O mosaico idealizado por Andreato apresenta um retrato das torturas que ocorreram e que levaram à morte do jornalista e de outras pessoas durante o regime. O quadro original foi inspirado na obra “Guernica” de Pablo Picasso, que nasceu em 25 de outubro, mesma data da morte de Herzog. A reprodução foi montada por estudantes do Projeto ncora e tem cerca de 36 metros quadrados.
A segunda obra, a escultura “Vlado Vitorioso”, foi instalada em 2016. A estátua de bronze, de 2,2 metros de altura, retrata Herzog celebrando a vitória da geração do jornalista contra a ditadura que o matou.
Também de autoria de Andreato, a obra foi uma reprodução do Troféu Especial de Imprensa da Organização das Nações Unidas (ONU), criado em 2008, que comemorava os 60 anos da Declaração Universal dos Direitos Humanos. A representação artística também marca os 40 anos do assassinato de Valdimir Herzog.
Em 2019, foi inaugurada a terceira obra da praça: uma réplica do troféu do Prêmio Jornalístico Vladimir Herzog de Anistia e Direitos Humanos, que desde 1979 reconhece os profissionais da imprensa que colaboram com a promoção da Democracia, da Liberdade e dos Direitos Humanos. Essa é a premiação jornalística mais importante do Brasil.
A peça retrata a meia lua recortada com a silhueta de Vlado e também é uma criação do artista plástico Elifas Andreato. A peça foi produzida com recursos de emenda parlamentar da vereadora Soninha Francine.
Em 14 de setembro de 2021, data que marca o centenário de nascimento de Paulo Evaristo Arns, foi inaugurada a Escadaria da Liberdade, que possui 17 degraus com trechos da letra do Hino da Proclamação da República. A escadaria foi inaugurada na data de comemoração do 84º aniversário de Vladimir Herzog, no 12º aniversário de criação do Instituto Vladimir Herzog e no aniversário de 80 anos de Clarice Herzog, viúva de Herzog.

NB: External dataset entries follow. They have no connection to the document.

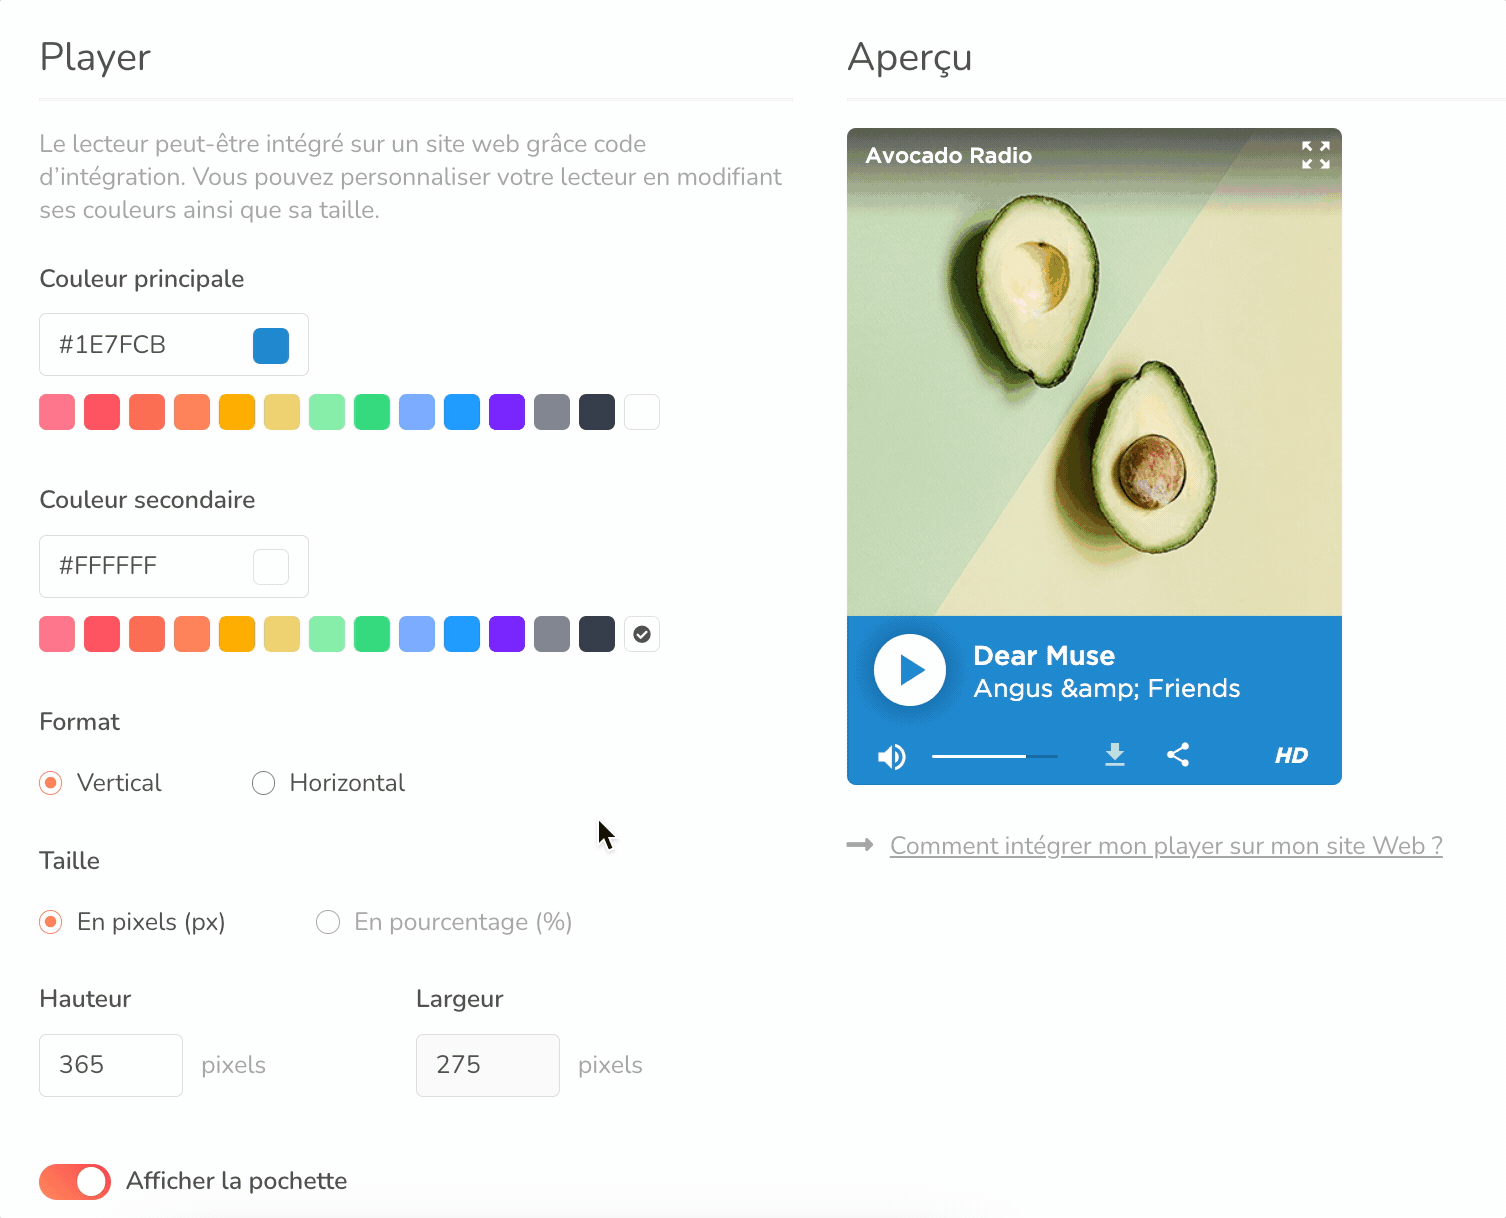The width and height of the screenshot is (1506, 1218).
Task: Open the primary color picker blue swatch
Action: [x=271, y=345]
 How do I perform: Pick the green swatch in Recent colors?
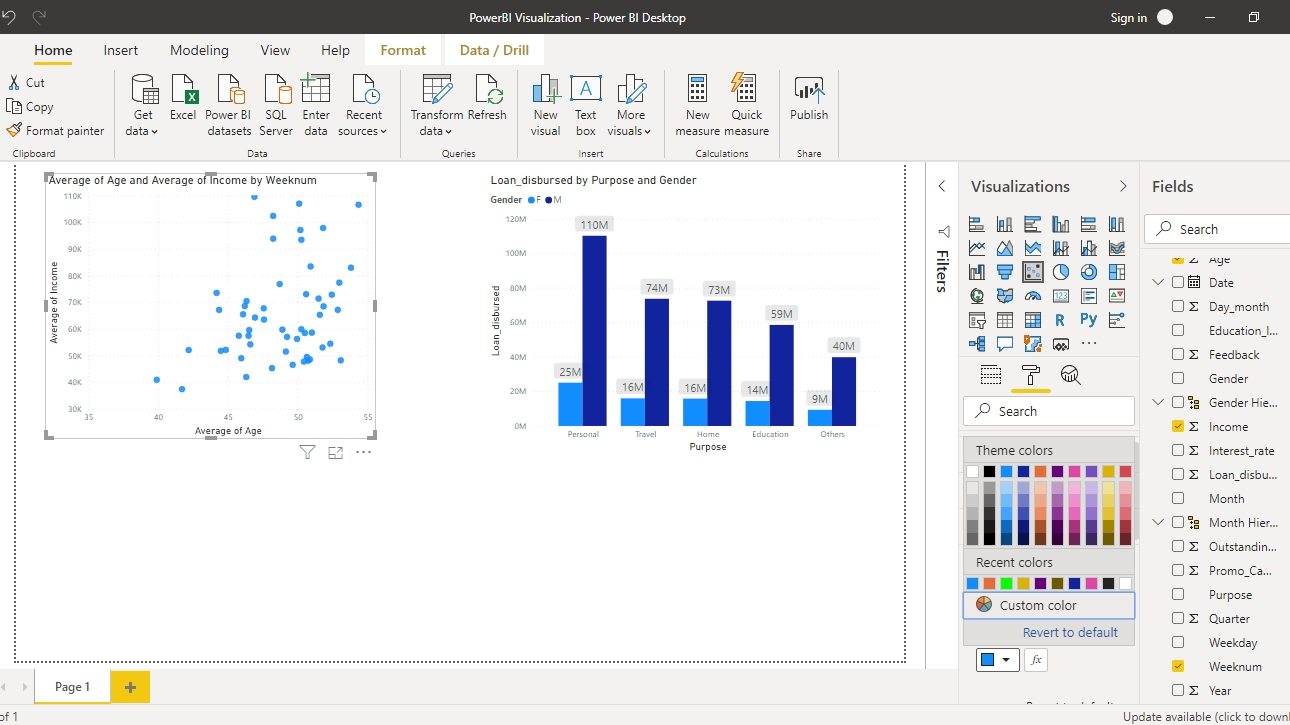pos(1006,584)
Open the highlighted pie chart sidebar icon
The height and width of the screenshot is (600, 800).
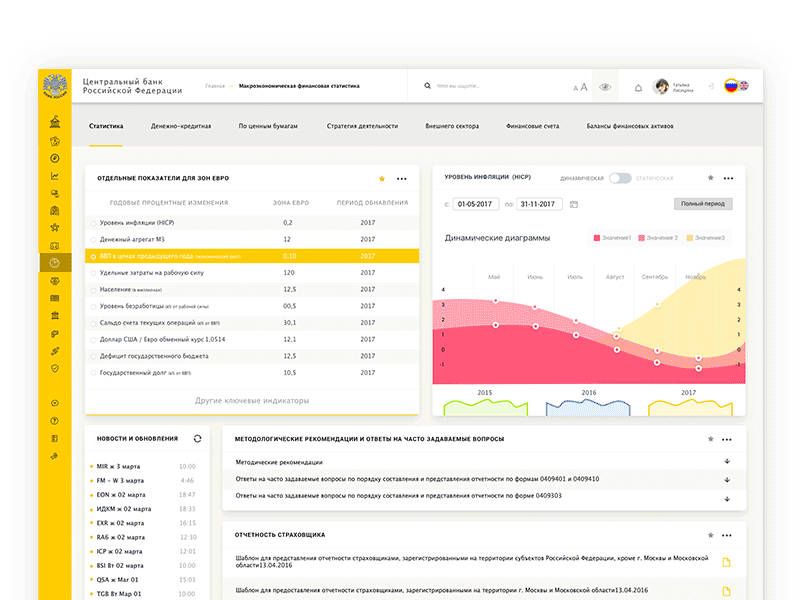point(54,262)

Os planos futuros para a praça
“Esse é um lugar de memória que resgata uma etapa muito importante na luta pela redemocratização no Brasil. Esse espaço no meio da cidade invoca o que foi o anseio de toda uma geração de uma cidade mais justa e igualitária”, conta Aldo Quiroga, jornalista da TV Cultura e um participante ativo de todas as articulações e realizações que envolvem a Praça Vladimir Herzog.
Para ele, o espaço de convívio apresenta um olhar para o passado que se espelha em um futuro melhor.
A praça, localizada na esquina da Rua Santo Antônio com a Praça da Bandeira, é um espaço público, aberto para visitação e convivência de todos – moradores que visitam o espaço com os seus pets, pessoas que vivem em situação de rua, funcionários da Câmara que usam as mesas do local para almoçar e quem mais quiser conhecer um pedaço da história do Brasil.
A praça está localizada perto da Casa do Povo, centro cultural que revisita e reinventa as noções de cultura, comunidade e memória, e na saída do Terminal Bandeira, que é um dos principais pontos de ônibus que conecta a região central da cidade de São Paulo.
No futuro, serão construídos novos painéis de arte e ainda ocorrerão outras reformas para tornar o espaço ainda mais acolhedor. “A praça ainda está em construção, mas já pode ser aproveitada pelos cidadãos de São Paulo”, conclui Quiroga.
O espaço é mantido pela Câmara Municipal de São Paulo e conta com a colaboração de vereadoras e vereadores, artistas, organizações da sociedade civil, estudantes de jornalismo, instituições culturais, da comunicação, educação e de grupos de moradores da região.